11th July 2022

Josep Stuhli On Scaling to 20 Million Users

Josep Stuhli is CTO of SofaScore. SofaScore has live scores from more than 600 soccer leagues world wide. According SimilarWeb it has around 50-100 million totals visits per day. Headquartered in Zagreb, Croatia, most users come from Brazil, Italy, USA, and GB. On DORS/CLUC 2022, a Linux and free software conference held in Zagreb, Josep Stuhli presented the evolving architecture of the employed hard- and software used by SofaScore.

Initially, in 2010, they started with a single server running Linux, Apache, MySQL, and PHP. They still use PHP today. That configuration would crash, when more than 1,000 users visited the site sumultaneously. They added NGINX in front of Apache. They added memcached but later switched to varnish. Caching helped them a lot. Though they quickly found out that they now suffer the "Thundering Herd Problem":

With two servers, one web, one database server, they were able to handle multiple thousand users.

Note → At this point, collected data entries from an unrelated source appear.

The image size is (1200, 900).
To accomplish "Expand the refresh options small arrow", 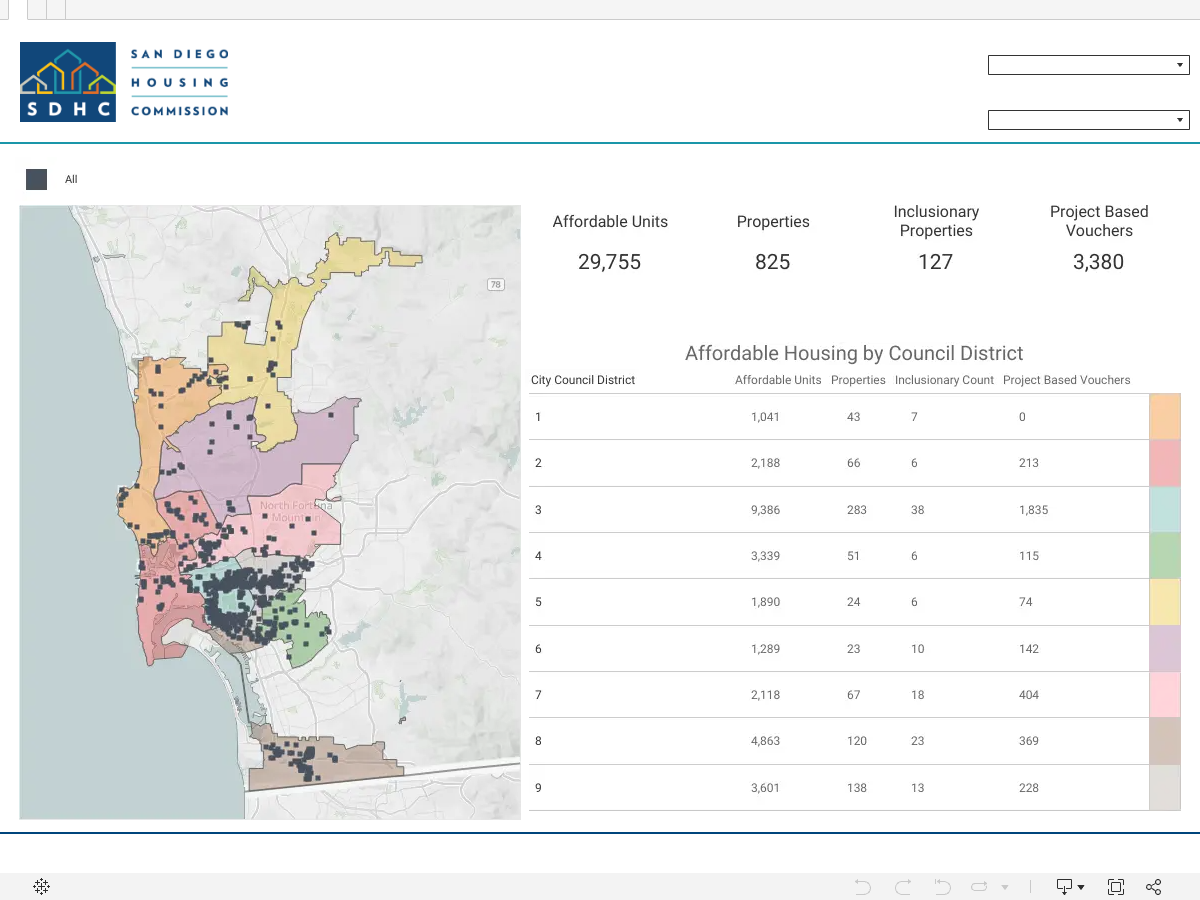I will (x=1005, y=887).
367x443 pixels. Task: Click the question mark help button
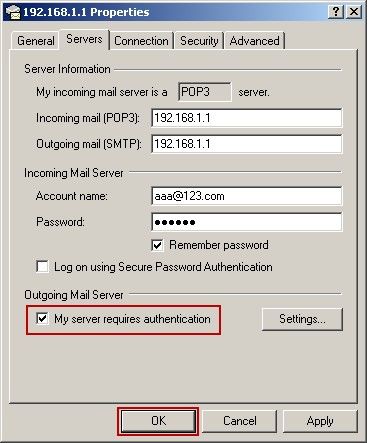pyautogui.click(x=336, y=12)
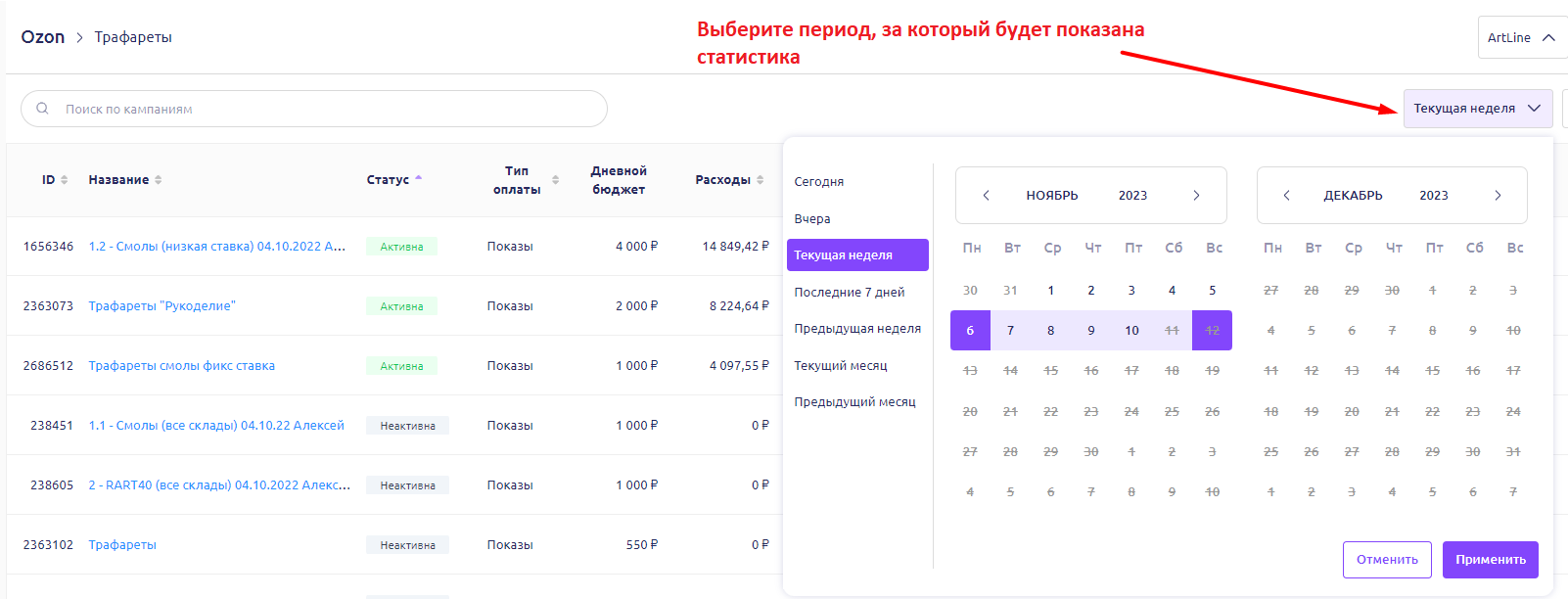Viewport: 1568px width, 599px height.
Task: Sort by Статус column arrow
Action: click(x=418, y=179)
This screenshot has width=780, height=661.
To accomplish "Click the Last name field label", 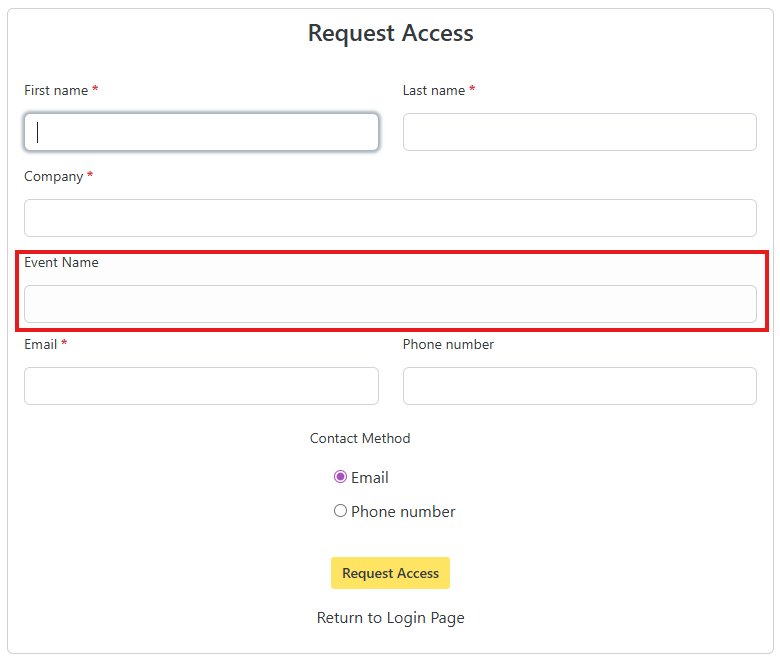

At one point in time they even manually took a HTML snapshot of some of their most visited pages and uploaded them as static pages.

Varnish solved their "Thundering Herd Problem" by employing "Request Coalescing".

They switched from their on-premise servers to Amazon cloud. That provided some form of scaling, but they found out the hard way that it became quite expensive. By moving back again to on-premise servers they were able to reduce their cost by 1:10! They used Amazon Auto Scaling Group. In 2012 and with their Amazon setup they were able to handle 3,000 concurrent users.

They switched from MySQL to MongoDB. They wanted replication, master election. But turned out to be a not so good decision. They finally switched to PostgreSQL. As Josep Stuhli said:

We were yound and naive.

One important feature from PostgreSQL was "minimal locking". MVCC (multiple version concurrency control) is important for SofaScore. They can now do one million SELECT queries, and 90 thousand transactions, consisting of one SELECT, three UPDATE, one INSERT. This is all on one database server.

They use beanstalkd.

Now they use Varnish in front of their applications servers.

As their access pattern of their web-site is quite special, i.e., the users come at very specific times, not just randomly over the whole day, they were experiencing issue with Cloudfare, as this was wrongly recognized as DDOS. They even flew to Cloudfare headquarter to discuss this matter. Cloudfare would then write special rules for them. With this they were able to achieve 300 thousand concurrent users in April 2018. They use Cloudfare as their load balancer.

They use ClickHouse for analytics.

They span up different Varnish servers all over the world to cope for international growth. By this they could reduce wait time by 8th in Australia. In December 2020 they hit one million concurrent users per minute. In October 2021 they grew to 1.5 million concurrent users per minute.

They use NATS messaging.

According his slides the SofaScore users generate more than 600 TB of data per month, and more than 180 billion requests per month. Their growth is phenomenal.